Assigned task
Copy every item below word for word, with no character changed.

Source information
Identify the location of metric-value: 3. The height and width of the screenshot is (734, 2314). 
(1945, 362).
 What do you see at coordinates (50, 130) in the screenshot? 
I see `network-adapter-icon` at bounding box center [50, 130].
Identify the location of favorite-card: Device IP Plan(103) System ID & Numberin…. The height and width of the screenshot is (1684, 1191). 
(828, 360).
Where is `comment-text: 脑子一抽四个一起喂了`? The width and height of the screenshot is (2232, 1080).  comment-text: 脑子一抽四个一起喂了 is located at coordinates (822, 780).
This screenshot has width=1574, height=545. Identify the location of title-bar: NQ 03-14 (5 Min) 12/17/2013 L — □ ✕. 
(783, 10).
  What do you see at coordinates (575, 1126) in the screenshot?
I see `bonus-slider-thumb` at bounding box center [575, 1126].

Solution for this problem
Identify the location of metric-value: 3. The height and width of the screenshot is (734, 2314). 
(1945, 362).
 What do you see at coordinates (50, 130) in the screenshot? 
I see `network-adapter-icon` at bounding box center [50, 130].
Identify the location of favorite-card: Device IP Plan(103) System ID & Numberin…. The height and width of the screenshot is (1684, 1191). 
(828, 360).
Where is `comment-text: 脑子一抽四个一起喂了`? The width and height of the screenshot is (2232, 1080).  comment-text: 脑子一抽四个一起喂了 is located at coordinates (822, 780).
This screenshot has width=1574, height=545. Identify the location of title-bar: NQ 03-14 (5 Min) 12/17/2013 L — □ ✕. 
(783, 10).
  What do you see at coordinates (575, 1126) in the screenshot?
I see `bonus-slider-thumb` at bounding box center [575, 1126].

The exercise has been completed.